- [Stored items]
==*==
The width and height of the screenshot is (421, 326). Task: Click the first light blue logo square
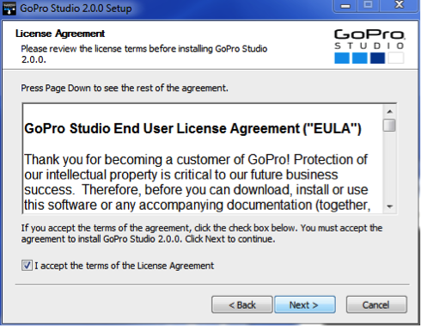(x=342, y=58)
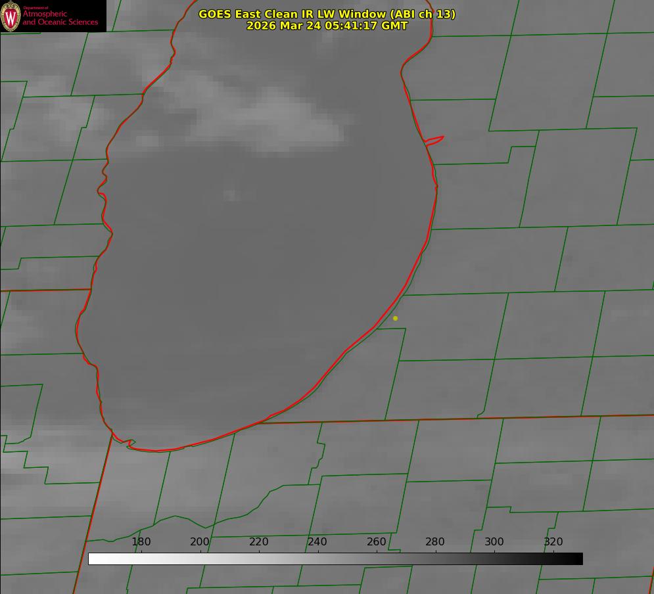Click the 320 colorbar tick label
This screenshot has height=594, width=654.
click(x=553, y=541)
==*==
- [EXERCISE PROMPT] Every line above should be output exactly, except for the pictures.

- [EXERCISE RESULT]
The width and height of the screenshot is (421, 326). Task: Click the first light blue logo square
(x=342, y=58)
Click the 320 colorbar tick label
This screenshot has height=594, width=654.
click(x=553, y=541)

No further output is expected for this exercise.